> _EXERCISE INSTRUCTIONS_:
Locate each line in the rows below that contains the string "pyautogui" and copy every such line in full.

--

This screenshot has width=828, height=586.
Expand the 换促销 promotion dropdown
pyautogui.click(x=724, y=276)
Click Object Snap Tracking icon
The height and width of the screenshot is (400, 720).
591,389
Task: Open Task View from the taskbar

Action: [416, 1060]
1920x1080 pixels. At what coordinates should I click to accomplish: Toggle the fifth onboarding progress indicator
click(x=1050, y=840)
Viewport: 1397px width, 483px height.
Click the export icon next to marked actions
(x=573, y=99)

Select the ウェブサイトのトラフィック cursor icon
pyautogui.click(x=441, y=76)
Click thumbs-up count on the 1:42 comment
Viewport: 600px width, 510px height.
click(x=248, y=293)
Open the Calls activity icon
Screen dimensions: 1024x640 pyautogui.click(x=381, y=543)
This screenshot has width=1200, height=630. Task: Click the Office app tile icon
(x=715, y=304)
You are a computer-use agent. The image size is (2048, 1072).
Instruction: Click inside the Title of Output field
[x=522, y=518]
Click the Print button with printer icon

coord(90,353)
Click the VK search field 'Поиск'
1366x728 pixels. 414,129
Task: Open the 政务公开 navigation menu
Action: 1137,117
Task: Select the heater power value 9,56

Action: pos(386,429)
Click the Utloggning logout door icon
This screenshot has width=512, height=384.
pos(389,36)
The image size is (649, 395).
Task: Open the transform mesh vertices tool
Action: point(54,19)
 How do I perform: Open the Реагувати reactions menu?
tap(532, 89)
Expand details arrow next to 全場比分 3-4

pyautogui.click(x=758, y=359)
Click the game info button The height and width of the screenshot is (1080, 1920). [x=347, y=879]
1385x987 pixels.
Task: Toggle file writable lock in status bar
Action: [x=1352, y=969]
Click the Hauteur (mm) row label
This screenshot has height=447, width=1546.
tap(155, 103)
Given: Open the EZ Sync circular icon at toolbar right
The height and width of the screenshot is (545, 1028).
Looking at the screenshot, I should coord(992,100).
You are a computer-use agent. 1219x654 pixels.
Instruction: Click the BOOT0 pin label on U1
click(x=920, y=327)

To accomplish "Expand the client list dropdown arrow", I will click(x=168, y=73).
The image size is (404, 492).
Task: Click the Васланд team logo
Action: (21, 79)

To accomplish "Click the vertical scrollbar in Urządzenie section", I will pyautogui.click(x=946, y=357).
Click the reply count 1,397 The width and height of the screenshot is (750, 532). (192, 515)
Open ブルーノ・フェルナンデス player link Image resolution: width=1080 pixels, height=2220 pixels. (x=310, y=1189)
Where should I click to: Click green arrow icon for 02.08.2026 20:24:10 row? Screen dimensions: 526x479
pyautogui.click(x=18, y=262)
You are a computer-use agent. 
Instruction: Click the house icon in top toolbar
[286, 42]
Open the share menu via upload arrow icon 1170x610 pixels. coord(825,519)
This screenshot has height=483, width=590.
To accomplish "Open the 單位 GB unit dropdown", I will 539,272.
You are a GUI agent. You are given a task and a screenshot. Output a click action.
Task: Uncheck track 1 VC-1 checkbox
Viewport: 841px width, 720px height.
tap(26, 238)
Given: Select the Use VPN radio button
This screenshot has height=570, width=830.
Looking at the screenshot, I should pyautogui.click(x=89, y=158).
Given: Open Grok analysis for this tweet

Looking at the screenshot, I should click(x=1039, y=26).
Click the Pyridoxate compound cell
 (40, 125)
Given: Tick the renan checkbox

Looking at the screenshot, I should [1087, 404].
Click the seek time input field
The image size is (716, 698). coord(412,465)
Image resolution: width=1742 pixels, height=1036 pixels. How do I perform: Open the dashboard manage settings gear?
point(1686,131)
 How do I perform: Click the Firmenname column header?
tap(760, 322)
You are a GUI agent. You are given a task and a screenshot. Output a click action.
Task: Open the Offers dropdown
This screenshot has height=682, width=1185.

--

> _EXERCISE ANSWER_:
pyautogui.click(x=724, y=276)
pyautogui.click(x=441, y=76)
Screen dimensions: 1024x640 pyautogui.click(x=381, y=543)
pyautogui.click(x=758, y=359)
To accomplish "Click the vertical scrollbar in Urządzenie section", I will pyautogui.click(x=946, y=357).
pyautogui.click(x=18, y=262)
Looking at the screenshot, I should pyautogui.click(x=89, y=158).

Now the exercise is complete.